The scene within the Red Room is loaded with intricate Gothic imagery and details. The deep red colour of the room is implicative of death and blood, and both of these aspects feature prominently in the stereotypical Gothic novel. The descriptions of the ‘rain…beating continuously’ and the ‘wind howling in the grove’ paint a vivid Gothic picture of the stormy moors that surround Gateshead. The supernatural elements in the passage, such as the ‘rushing of wings’ that fills Jane’s ears and her vision of the ‘herald of some coming vision from another world’, are the most noticeably Gothic. The usage of such obvious Gothic elements so early in the novel forecast impending Gothic ideas and locales later in the text.
It is the application of these Gothic characteristics that seem to give the novel its widespread appeal. However, although Charlotte Bront¸ incorporates many of these Gothic influences within ‘Jane Eyre’, she has developed the traditional techniques significantly from what would have been the typical Gothic of the late eighteenth century, making ‘Jane Eyre’ extremely unique in style.
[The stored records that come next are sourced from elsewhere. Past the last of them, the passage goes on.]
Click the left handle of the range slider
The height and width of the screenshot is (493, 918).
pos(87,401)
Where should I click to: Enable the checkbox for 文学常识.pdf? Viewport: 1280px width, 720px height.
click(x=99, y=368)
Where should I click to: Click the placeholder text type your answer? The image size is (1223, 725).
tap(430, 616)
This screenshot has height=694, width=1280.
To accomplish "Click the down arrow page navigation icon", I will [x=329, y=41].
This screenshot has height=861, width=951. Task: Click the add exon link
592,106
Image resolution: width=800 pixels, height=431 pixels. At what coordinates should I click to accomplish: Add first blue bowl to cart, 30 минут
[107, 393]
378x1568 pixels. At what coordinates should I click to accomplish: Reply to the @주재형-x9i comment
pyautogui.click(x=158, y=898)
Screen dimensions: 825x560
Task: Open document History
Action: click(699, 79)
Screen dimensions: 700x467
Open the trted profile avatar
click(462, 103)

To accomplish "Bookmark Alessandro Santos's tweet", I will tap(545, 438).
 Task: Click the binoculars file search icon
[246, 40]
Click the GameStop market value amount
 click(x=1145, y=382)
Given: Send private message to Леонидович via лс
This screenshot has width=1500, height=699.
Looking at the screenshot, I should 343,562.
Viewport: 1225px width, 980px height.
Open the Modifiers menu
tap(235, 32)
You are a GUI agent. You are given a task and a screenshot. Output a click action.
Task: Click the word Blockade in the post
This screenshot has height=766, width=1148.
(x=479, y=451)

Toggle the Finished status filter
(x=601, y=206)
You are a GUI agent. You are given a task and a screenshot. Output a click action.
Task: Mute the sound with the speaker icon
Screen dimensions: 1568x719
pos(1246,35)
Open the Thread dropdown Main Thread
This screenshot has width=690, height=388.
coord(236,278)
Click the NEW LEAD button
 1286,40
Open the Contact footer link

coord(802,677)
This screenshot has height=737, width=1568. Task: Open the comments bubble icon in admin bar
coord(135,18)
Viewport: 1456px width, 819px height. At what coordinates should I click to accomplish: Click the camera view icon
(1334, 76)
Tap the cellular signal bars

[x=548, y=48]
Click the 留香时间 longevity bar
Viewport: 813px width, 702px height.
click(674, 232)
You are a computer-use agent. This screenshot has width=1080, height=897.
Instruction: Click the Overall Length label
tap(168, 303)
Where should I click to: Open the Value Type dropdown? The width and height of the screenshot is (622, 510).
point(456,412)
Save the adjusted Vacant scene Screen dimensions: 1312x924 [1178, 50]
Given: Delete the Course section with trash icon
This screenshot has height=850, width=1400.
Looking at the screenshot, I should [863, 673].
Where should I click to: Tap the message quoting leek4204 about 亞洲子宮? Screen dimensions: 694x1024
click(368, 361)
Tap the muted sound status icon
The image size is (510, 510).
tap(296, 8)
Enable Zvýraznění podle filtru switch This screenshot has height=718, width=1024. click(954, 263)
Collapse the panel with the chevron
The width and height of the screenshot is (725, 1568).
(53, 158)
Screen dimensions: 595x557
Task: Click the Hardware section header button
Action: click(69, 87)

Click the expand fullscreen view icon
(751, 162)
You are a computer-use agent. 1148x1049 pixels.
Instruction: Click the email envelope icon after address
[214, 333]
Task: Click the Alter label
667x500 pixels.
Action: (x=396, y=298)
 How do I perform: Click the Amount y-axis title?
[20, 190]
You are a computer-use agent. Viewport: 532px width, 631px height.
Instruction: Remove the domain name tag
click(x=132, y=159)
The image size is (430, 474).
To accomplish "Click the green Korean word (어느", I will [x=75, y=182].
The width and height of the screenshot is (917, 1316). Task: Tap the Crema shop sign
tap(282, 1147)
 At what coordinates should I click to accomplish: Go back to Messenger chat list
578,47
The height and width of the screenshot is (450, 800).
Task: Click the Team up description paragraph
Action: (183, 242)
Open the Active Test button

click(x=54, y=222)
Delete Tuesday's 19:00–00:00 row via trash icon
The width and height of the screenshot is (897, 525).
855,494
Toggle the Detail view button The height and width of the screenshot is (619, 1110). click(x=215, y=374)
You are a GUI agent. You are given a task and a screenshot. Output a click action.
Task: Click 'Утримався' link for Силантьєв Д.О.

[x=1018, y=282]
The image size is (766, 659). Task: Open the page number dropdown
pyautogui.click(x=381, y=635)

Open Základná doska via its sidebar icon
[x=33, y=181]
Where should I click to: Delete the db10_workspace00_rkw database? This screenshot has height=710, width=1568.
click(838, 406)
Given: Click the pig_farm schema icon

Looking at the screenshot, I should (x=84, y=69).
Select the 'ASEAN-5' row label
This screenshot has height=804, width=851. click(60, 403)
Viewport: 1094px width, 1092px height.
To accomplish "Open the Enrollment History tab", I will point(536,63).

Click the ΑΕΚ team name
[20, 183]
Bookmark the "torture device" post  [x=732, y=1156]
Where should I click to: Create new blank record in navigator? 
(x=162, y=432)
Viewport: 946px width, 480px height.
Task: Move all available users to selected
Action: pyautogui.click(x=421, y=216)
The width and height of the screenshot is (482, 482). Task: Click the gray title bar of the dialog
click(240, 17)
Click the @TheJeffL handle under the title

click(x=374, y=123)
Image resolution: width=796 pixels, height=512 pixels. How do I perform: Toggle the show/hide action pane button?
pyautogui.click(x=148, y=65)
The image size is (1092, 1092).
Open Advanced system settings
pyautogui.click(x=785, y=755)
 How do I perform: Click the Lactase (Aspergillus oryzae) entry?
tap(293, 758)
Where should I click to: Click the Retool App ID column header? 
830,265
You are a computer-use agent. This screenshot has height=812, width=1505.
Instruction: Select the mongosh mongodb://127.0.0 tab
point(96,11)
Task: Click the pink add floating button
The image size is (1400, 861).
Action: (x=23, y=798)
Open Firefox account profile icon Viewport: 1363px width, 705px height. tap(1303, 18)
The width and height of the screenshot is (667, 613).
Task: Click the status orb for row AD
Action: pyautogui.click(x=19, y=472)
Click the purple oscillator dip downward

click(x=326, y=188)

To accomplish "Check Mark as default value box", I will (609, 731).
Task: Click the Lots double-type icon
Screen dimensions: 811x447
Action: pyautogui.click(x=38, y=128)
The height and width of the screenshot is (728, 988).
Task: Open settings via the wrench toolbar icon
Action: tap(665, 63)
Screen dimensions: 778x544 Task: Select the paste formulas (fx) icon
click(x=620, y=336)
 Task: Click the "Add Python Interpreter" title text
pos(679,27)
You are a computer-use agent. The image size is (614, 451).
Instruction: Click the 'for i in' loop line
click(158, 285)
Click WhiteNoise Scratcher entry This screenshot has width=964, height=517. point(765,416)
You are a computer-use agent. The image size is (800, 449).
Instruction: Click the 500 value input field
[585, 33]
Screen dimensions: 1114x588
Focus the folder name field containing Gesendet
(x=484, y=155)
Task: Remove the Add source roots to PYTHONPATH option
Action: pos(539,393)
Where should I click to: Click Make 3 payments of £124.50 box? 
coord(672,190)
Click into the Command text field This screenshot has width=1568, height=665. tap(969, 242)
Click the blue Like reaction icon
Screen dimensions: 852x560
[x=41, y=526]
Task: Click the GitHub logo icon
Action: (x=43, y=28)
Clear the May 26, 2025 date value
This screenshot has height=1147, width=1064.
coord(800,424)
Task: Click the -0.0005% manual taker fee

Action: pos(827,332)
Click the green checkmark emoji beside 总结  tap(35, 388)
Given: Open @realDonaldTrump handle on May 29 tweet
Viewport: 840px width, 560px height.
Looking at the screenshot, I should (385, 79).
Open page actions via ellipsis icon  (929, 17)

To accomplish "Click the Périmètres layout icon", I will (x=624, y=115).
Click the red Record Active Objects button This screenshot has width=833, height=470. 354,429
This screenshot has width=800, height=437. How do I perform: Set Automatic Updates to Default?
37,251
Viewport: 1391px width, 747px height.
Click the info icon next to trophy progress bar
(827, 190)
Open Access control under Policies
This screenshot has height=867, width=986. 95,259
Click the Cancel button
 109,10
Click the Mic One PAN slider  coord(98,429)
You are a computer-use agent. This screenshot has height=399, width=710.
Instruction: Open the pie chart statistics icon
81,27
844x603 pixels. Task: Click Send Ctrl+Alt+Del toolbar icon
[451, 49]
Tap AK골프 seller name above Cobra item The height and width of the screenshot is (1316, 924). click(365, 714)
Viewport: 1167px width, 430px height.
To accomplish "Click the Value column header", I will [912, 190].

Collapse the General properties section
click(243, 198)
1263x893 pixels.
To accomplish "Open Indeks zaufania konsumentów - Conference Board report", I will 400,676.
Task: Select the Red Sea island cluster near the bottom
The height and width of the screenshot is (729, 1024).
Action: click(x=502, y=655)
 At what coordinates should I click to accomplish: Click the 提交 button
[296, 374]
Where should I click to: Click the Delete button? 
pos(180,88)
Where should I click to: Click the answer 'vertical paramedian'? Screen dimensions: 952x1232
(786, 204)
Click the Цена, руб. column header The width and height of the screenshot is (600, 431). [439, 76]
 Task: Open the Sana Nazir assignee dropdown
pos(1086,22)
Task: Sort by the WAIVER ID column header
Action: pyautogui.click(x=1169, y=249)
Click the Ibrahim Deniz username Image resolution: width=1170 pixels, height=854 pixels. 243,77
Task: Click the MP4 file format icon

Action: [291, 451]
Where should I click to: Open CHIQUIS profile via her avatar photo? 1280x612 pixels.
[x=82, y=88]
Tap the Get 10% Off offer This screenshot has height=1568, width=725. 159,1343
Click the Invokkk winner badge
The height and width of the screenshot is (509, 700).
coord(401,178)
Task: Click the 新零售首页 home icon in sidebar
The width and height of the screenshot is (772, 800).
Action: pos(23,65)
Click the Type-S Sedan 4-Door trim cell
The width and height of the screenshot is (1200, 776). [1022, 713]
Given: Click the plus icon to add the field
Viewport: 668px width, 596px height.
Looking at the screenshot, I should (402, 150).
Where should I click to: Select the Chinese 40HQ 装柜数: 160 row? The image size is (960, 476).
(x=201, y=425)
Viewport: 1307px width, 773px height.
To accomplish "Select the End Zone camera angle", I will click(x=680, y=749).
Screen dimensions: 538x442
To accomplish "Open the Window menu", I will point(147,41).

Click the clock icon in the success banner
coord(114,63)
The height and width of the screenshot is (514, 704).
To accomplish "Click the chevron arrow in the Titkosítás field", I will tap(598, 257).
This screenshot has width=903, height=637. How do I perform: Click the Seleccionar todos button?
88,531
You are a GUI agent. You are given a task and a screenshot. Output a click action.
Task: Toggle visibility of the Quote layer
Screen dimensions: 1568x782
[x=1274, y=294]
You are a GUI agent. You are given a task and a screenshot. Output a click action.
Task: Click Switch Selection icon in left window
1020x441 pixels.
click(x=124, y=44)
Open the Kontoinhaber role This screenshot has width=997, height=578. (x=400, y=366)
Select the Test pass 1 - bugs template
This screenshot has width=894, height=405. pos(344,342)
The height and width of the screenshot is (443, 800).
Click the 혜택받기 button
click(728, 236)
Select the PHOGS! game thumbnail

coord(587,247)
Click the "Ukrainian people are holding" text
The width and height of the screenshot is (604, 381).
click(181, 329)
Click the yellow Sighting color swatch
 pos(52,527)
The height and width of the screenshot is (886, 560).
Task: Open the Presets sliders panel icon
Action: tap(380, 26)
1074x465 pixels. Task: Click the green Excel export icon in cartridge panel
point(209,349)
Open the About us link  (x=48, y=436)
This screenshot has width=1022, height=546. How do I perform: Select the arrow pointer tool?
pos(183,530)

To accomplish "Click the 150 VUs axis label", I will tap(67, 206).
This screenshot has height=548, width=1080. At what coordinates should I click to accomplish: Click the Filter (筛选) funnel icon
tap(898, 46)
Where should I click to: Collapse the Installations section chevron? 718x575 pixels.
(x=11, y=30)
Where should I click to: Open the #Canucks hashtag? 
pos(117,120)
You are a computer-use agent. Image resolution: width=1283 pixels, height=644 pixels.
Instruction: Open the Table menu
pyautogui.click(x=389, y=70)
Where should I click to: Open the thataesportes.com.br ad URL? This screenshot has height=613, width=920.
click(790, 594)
‘Jane Eyre’ clearly contains many Gothic elements, but there are also many strong features of realism within the text. Bront¸ provides the reader with lengths of highly detailed prose portraying accurately Jane’s surroundings, such as the extensive descriptions of the Red Room’s interior in this extract. Careful attention is paid to illustrate thoroughly the ‘chairs…of darkly-polished old mahogany’ and the ‘piled-up mattresses and pillows of the bed’. This meticulously detailed imagery adds an element of authenticity and realism to the text, enhanced further by the references to social class and gender issues. Later in the passage, the description of the ‘herald of some coming vision from another world’ is surrounded by detailed prose, describing Jane’s every emotion and movement as she ‘rushed to the door and shook the lock in desperate effort’. This extensive use of detail renders even the most Gothic elements of the text realistic.
The events that take place within the Red Room are highly relevant to the structure of ‘Jane Eyre’ as a whole. Several themes, such as those of gender oppression and the Gothic, are first used within this extract and then continue to recur throughout the novel. The Red Room’s importance as a symbol also continues throughout, and every time Jane experiences fear or humiliation her mind returns to her memory of the horror and ridicule she encountered that afternoon. Many of the Gothic images described in this passage foreshadow future Gothic themes within the plot, and the elaborate Gothic imagery reappears frequently throughout. The extract also provides the reader with an extensive insight into Jane’s personality by demonstrating the presence of her easily provoked superstitious and passionate nature.